In most marriages that have gone sour, women suffer more and by that I don’t mean just mental anguish. They bear the brunt of cruel and out-dated traditions and frequent domestic violence . This suffering gets deepened by impositions posed by an arranged marriage. As a feminist, this is one of the main reasons why I think arranged marriages are a bane not just to women, but the society at large. It’s a cesspool for patriarchy.
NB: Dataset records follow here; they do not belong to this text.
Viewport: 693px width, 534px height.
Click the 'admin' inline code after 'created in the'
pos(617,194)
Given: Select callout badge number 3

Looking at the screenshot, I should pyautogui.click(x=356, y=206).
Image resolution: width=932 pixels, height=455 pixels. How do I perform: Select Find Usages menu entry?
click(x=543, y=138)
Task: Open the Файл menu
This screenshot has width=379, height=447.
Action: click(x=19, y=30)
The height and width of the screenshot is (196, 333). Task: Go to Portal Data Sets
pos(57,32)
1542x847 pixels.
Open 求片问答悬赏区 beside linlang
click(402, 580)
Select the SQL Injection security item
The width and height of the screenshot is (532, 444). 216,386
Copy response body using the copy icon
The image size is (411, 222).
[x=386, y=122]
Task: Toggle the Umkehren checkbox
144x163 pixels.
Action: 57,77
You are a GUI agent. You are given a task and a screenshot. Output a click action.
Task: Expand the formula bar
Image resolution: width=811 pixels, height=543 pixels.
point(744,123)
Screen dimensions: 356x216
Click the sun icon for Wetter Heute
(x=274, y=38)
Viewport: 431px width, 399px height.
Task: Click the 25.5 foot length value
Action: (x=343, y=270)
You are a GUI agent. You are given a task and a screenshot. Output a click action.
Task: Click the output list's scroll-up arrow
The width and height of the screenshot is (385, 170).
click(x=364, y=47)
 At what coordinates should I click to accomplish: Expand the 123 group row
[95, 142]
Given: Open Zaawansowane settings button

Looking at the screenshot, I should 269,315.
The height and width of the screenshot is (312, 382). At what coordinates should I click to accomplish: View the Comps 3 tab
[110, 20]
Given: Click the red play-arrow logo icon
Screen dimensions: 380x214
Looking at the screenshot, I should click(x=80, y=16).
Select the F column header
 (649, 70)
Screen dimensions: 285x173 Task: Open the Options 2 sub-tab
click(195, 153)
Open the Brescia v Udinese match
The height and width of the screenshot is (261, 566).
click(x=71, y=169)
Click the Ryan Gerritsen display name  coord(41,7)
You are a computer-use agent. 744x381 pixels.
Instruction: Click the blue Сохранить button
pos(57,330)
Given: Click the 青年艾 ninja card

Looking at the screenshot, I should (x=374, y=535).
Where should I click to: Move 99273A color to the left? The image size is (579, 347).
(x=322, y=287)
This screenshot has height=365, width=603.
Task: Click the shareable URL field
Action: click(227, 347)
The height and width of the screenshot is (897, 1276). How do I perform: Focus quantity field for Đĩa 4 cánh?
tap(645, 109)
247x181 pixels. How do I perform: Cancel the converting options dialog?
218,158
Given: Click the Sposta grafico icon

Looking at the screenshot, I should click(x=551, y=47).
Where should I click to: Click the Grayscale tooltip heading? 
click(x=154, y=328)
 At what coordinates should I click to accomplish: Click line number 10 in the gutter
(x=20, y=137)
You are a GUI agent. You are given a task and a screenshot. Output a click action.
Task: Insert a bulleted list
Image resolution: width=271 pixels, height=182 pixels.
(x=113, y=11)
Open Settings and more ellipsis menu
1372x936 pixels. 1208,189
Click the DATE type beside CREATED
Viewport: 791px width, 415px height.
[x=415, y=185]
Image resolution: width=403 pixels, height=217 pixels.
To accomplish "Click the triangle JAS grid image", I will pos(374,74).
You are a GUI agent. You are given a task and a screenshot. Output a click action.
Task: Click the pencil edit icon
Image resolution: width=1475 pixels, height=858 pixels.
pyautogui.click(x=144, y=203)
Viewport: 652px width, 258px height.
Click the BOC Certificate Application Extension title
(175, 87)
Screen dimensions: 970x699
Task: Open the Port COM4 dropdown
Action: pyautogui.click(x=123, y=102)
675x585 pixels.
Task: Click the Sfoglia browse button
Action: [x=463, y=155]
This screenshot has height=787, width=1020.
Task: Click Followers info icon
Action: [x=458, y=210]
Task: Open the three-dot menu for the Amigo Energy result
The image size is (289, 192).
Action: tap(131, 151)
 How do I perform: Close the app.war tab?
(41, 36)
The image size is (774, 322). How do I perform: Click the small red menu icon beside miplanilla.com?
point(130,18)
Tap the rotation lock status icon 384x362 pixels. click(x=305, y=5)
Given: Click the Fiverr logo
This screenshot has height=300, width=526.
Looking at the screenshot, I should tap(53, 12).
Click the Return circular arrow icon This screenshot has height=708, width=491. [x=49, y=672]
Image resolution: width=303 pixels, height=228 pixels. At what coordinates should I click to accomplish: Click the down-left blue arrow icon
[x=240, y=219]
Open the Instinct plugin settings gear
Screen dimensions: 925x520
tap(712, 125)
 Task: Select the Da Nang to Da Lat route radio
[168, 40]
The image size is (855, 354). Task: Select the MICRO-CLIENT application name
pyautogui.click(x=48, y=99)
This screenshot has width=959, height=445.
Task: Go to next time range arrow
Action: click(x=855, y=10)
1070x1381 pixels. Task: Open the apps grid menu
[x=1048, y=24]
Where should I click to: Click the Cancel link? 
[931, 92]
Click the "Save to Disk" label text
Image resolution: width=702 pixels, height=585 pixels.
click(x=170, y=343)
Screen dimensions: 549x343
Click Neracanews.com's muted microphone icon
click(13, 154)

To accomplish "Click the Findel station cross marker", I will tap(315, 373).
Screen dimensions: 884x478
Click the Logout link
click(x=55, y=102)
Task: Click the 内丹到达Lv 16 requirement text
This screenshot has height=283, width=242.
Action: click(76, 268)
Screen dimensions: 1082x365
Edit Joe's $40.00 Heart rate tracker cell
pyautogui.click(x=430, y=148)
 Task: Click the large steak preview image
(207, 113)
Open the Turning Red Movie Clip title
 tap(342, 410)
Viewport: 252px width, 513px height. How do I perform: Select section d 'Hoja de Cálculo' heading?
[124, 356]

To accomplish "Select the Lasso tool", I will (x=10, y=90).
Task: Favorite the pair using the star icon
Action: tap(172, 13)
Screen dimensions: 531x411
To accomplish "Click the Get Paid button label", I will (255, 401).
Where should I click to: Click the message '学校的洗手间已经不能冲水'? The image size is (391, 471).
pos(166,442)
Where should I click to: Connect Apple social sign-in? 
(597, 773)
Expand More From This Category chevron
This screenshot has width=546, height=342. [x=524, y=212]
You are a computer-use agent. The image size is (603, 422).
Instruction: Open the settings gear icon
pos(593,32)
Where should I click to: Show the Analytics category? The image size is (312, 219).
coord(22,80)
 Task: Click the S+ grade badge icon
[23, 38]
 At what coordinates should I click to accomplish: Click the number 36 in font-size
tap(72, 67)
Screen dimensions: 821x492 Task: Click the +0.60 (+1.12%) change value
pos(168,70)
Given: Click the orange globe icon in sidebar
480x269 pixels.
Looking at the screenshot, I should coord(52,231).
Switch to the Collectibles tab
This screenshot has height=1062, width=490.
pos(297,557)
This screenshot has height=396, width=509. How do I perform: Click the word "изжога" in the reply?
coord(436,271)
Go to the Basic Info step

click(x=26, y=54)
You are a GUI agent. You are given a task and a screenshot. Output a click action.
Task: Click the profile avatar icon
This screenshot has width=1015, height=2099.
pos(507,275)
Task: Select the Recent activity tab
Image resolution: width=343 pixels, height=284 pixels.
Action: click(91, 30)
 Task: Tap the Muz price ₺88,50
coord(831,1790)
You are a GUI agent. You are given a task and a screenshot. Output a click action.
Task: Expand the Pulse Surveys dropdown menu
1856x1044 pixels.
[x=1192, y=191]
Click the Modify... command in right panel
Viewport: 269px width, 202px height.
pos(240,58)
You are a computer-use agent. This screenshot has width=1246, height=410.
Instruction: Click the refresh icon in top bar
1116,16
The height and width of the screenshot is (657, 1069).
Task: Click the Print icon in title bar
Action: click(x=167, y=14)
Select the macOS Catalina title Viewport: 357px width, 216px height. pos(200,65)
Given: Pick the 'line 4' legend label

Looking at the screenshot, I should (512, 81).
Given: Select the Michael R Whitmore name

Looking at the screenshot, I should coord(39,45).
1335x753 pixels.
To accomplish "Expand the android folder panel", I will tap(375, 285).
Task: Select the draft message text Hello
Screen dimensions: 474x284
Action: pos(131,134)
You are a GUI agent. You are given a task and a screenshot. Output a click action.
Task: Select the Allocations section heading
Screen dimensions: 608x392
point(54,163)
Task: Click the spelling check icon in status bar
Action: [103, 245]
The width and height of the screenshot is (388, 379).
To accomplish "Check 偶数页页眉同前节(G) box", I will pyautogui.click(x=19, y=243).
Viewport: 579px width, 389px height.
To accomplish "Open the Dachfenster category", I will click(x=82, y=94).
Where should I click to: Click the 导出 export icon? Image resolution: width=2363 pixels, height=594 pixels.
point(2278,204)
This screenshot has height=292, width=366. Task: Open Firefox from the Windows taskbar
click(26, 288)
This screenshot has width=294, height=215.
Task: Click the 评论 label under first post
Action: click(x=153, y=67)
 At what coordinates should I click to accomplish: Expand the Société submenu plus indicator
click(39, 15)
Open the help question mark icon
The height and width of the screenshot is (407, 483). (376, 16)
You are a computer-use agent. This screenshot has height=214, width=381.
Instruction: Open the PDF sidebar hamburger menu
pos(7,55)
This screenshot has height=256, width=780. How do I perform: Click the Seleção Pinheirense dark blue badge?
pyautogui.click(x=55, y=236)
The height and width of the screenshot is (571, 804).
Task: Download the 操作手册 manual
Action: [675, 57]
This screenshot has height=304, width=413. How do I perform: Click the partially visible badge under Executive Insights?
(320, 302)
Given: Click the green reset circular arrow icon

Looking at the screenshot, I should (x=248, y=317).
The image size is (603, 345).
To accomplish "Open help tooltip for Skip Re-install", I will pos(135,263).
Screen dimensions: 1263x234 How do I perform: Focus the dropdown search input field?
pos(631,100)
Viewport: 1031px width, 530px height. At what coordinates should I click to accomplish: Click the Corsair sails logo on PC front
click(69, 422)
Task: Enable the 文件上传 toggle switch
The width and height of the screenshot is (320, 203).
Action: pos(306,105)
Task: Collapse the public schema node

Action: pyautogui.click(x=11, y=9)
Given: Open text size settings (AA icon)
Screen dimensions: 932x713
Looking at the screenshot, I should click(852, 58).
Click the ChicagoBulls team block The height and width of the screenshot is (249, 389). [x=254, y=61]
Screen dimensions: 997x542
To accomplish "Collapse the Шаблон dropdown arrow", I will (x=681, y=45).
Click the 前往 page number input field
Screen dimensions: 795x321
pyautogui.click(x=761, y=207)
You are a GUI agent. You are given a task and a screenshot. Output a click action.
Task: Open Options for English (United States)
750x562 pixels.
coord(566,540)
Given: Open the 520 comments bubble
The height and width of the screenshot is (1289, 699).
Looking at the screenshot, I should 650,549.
Patriarchy though it literally means “rule of the father”, it manifests itself in multitudinous ways in the different power structures of society. In India, there is a great emphasis on identifying the authoritarian figure, usually the oldest male in the family— the father or the oldest brother. He is the provider and protector of the family. The dignity of this figurehead is tied to his caste, class and also to the conduct of his subordinates— the wife, children and other dependents. Such a structure is highly iniquitous and various reform groups led by feminists and other egalitarians aim to destroy this behemoth for a more equitable structure. But through arranged marriages, patriarchy perpetuates its power structure. It counteracts the conflation of different religions, castes and classes, which is more likely to happen in the absence of such artificial enforcements of tradition that are steadily maintaining and reinforcing these discriminating practices.
For all that bragging that India is a diverse country, any mixing of the various divisions is actively discouraged by these traditions. I am yet to witness a family, intending an arranged marriage for its children, but one that seeks to mix a Dalit and a Brahmin, or a Hindu and a Muslim. It’s unheard of, since this is exactly what arranged marriages seek to prevent.
Arranged marriages limit diversity—the intermingling of races, castes, classes, religions, genders— the one thing that can effectively bring about collective peace and harmony.
Arranged marriages actively subvert feminism. No matter what form they take or however palatable they have become, arranged marriages reinforce the antiquated system of patriarchy. Dismantling this order, by denying arranged marriages, is a major step towards an India that is free from the menaces of hierarchies and societal segregations that continue to haunt the country for centuries with extremely deleterious consequences.